The best children’s books for library lovers

Why am I passionate about this?

When I was ten, my mom gave me an entire day to do anything I wanted. I chose to spend the day at the library. To me, the library was a place of refuge, of adventure, of possibility. As an adult, I lived abroad, often in countries without free public libraries. I missed libraries! Today I’m a library trustee for my county library system, working to make our public library accessible to everyone. It was a joy to write about Pura Belpré, a librarian who was working 100 years ago to make sure libraries belonged to the entire community.  


I wrote...

Pura's Cuentos: How Pura Belpré Reshaped Libraries with Her Stories

By Annette Bay Pimentel, Magaly Morales (illustrator),

Book cover of Pura's Cuentos: How Pura Belpré Reshaped Libraries with Her Stories

What is my book about?

When Pura Belpré moves from Puerto Rico to Harlem at the height of the Harlem Renaissance, she gets a job at the library, where she is surrounded by stories—but they’re only in English. Where is Puerto Rico on these shelves? She decides to tell children the tales of her homeland in English and in Spanish.

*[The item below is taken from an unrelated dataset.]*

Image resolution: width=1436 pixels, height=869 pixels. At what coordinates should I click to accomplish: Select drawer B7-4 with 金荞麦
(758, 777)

Lyrically written, with lively illustrations, Pura’s Cuentos captures the exuberant spirit and passion of Pura Belpré: celebrated storyteller, author, folklorist, and the first Latina librarian in New York City. A pioneer of bilingual storytimes, she welcomed countless new families to the library, formed cultural bridges in her community, and broke the rules by telling stories that weren’t printed in books—at least, not yet.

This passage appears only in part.